Okay. My second question, is there any way for you to provide some additional color around what the impact of open market purchases were this year? Just trying to think about in the event that you're able to fill that with contracted purchases next year, what that tailwind could be.
We haven't quantified the impact of those open market purchases. A little bit different this year in that we were short on yield versus last year, there was an impact for yield and quality. While we are needing to bring in a fewer open market purchases, the cost this year is significantly higher. We have not quantified that, but there is a meaningful impact this year, similar to last year.
Great. Okay. That's all for me. Thank you.
Yeah.
Hey, hey, Bill, one other thing. I mean, the reason that we had to go to the open market is because the crop yields weren't good this year. Typically, you know, if you have an average crop, then you really don't have to go into the open market that much at all.
Great. Thank you.
We do have a follow-up from Andrew Lazar from Barclays. Please go ahead.

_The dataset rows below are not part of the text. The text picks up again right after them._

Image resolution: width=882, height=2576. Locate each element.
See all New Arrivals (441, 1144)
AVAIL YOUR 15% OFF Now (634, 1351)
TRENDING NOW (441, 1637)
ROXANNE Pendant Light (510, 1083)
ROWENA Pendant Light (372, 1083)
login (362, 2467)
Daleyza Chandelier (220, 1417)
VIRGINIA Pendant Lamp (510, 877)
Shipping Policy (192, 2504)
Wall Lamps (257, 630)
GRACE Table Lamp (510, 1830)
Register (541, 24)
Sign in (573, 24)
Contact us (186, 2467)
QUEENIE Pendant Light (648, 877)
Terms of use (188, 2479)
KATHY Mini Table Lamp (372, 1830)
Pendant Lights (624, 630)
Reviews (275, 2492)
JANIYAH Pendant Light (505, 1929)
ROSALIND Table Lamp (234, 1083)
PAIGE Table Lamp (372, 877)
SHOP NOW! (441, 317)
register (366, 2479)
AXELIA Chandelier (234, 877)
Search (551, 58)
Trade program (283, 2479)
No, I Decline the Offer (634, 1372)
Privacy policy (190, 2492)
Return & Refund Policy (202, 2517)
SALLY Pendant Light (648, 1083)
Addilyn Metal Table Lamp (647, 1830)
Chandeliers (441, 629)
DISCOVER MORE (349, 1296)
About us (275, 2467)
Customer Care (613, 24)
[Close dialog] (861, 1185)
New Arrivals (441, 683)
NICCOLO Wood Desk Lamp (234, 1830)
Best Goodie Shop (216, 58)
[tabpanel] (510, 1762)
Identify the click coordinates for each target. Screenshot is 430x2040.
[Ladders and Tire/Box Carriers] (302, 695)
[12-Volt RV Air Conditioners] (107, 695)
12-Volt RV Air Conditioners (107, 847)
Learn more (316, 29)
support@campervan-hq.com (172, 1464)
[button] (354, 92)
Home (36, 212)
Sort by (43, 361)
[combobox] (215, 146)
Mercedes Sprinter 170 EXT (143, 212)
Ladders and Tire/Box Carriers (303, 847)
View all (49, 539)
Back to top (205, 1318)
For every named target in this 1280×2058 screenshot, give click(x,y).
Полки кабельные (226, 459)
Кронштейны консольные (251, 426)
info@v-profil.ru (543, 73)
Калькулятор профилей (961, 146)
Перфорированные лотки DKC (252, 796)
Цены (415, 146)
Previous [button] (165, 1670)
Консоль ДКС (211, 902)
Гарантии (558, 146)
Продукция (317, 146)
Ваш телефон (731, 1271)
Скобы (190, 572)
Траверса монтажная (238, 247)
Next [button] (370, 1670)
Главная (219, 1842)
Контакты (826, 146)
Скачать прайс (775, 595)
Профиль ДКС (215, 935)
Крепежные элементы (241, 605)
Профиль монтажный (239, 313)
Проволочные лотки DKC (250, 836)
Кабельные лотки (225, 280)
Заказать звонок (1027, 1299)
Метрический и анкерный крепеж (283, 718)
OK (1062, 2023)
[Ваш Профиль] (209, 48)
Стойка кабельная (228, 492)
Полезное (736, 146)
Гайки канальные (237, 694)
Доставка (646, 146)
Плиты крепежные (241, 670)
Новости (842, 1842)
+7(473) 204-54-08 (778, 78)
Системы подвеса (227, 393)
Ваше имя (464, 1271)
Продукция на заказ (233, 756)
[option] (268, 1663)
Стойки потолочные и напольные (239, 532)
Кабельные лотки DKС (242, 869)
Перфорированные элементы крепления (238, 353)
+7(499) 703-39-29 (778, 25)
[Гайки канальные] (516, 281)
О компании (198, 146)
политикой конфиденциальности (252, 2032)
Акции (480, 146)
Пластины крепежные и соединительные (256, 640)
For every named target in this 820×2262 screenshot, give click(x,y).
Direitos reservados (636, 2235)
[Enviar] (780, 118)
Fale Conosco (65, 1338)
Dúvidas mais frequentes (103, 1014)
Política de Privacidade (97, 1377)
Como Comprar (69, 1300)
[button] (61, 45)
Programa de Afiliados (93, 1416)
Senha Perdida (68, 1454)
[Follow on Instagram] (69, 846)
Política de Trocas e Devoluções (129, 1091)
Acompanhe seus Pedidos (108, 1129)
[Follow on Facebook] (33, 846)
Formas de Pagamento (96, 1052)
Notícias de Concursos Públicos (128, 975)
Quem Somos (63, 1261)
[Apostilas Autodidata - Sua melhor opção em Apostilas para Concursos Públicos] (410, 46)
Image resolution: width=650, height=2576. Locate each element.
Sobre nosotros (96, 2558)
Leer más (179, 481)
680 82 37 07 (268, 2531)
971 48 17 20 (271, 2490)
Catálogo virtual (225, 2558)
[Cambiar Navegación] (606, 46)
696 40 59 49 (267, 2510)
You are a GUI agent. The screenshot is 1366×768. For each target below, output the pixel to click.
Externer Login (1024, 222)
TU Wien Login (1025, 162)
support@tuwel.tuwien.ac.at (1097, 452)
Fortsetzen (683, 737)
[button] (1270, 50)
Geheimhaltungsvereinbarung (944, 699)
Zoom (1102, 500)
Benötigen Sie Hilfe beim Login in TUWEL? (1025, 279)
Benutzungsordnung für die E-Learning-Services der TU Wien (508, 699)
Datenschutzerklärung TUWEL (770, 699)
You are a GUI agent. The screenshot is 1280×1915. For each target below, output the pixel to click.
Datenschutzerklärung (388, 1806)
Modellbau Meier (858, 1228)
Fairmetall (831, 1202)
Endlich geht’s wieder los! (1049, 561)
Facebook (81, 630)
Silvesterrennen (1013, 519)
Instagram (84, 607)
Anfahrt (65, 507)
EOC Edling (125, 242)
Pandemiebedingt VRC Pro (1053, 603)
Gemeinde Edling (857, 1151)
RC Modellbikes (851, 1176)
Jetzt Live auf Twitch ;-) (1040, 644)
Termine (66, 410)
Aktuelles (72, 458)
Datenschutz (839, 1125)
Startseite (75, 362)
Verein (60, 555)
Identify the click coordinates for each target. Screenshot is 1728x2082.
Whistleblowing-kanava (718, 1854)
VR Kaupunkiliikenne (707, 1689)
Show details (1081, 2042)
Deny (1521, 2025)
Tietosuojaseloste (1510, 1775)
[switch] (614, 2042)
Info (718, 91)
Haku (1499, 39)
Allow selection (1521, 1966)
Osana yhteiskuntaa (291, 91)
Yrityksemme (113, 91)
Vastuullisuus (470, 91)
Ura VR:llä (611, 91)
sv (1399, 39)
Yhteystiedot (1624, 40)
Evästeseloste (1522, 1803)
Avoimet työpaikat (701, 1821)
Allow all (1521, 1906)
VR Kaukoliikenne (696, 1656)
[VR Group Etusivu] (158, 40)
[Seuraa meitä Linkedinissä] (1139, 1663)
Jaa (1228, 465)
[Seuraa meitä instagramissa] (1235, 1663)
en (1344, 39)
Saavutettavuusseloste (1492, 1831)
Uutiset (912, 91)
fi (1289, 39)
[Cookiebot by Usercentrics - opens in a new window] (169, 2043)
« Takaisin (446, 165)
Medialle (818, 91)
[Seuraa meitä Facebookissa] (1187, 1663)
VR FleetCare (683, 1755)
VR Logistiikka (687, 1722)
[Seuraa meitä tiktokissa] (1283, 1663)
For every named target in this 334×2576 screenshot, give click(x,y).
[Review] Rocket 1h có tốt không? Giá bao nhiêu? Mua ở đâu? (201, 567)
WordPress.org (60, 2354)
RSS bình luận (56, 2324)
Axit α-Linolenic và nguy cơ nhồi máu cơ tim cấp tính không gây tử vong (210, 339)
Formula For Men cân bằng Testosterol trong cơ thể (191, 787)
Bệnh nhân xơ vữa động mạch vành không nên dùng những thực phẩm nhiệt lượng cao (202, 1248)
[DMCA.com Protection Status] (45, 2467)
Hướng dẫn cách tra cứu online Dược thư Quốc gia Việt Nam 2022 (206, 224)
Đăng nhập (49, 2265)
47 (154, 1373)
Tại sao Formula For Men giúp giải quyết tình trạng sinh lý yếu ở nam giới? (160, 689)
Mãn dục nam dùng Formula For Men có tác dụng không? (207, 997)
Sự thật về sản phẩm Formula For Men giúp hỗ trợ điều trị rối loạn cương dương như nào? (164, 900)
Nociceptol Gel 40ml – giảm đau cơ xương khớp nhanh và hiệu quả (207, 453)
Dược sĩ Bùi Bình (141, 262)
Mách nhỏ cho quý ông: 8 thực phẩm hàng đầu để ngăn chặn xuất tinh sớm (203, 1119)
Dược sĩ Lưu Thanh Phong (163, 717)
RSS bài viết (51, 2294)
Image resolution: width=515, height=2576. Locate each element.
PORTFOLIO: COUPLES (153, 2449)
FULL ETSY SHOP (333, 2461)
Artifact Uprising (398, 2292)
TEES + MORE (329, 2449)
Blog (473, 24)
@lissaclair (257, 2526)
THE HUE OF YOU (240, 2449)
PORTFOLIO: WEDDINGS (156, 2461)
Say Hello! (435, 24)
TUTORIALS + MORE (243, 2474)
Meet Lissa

Thanks so much. Just a super quick one. Tom, when you announced the joint venture acquisition with Meijer, I think one of the things you'd mentioned was that you also hope that or intended that this action would kind of send a message, right, to the broader sort of European, sort of competitive environment there. That, you know, you were certainly looking for there to be over time, the potential for further consolidation in what is a much more fragmented, right, operating theater, right, in Europe. I'm just curious if this transaction now that you've closed it and you're a couple of months or since announcing it, whether the, I don't know, the dialogue or converse-- pace of conversations maybe with others has picked up more generally.
We saw another one outside of you, right? The transaction that happened, whatever it was, a couple of months ago in Belgium. I'm just curious if your expectation would be that we're likely to see more somewhat sooner or not, and if you're hearing more chatter and dialogue. Thanks.
Yeah, Andrew, great question. Obviously, I can't get into what conversations are or are not happening. You know, consistent, Andrew, with how I've positioned this over the last several years is, you know, we're continuing to be as active as we can. I think the intention of what I would love to do from an industry standpoint is known. Certainly, the transaction with Lamb Weston and Meijer, you know, people took notice, I'll leave it at that and, you know, hopefully, you know, the fragmentation of the market, you know, it's a, it's a private sector and, you know, you gotta, people gotta come to the table and, I'm pretty sure they're clear they know what I wanna do.
Thank you.
That does conclude today the Q&A portion of today's conference. I would like to turn the conference back over to Dexter for any additional or closing comments.
Thanks for joining for the call this morning. If you want to schedule a follow-up session, please just send me an email, and we can organize a time. Thanks for everybody for joining the call. Thank you.
That does conclude today's teleconference. We thank you all for your participation. You may now disconnect.